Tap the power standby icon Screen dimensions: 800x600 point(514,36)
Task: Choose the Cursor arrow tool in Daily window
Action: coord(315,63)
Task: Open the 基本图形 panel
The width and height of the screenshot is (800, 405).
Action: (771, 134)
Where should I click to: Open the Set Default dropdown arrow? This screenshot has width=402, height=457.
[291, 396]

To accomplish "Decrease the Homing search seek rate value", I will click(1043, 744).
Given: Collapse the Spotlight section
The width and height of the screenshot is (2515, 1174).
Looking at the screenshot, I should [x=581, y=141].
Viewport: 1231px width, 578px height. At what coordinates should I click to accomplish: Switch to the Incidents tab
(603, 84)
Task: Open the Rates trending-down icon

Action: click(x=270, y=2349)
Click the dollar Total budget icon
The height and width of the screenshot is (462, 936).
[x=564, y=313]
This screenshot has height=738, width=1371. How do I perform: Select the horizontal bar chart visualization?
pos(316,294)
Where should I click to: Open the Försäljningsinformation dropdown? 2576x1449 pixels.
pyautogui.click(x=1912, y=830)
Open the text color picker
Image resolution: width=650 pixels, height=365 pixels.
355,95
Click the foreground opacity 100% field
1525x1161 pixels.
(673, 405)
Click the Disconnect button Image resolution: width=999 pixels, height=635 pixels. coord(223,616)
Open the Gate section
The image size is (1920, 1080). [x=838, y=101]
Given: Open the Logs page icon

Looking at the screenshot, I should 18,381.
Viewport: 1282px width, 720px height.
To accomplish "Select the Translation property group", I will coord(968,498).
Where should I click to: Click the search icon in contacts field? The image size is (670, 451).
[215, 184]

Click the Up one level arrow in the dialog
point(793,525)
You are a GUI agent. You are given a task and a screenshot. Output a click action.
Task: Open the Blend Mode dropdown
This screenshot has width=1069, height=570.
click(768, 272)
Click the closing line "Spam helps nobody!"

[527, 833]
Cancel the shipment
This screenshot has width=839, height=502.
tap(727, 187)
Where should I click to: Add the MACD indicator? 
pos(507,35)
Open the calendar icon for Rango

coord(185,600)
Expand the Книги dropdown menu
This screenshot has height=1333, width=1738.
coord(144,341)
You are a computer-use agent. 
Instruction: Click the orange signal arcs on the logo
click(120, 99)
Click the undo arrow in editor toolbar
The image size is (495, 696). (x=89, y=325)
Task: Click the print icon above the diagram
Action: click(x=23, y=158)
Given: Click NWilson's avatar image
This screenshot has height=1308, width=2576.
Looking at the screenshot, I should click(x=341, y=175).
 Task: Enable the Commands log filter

● Description of the task
Count the lines in the rows above that contain the string "Where", matching case exactly, and give only the number.

● Completed task
4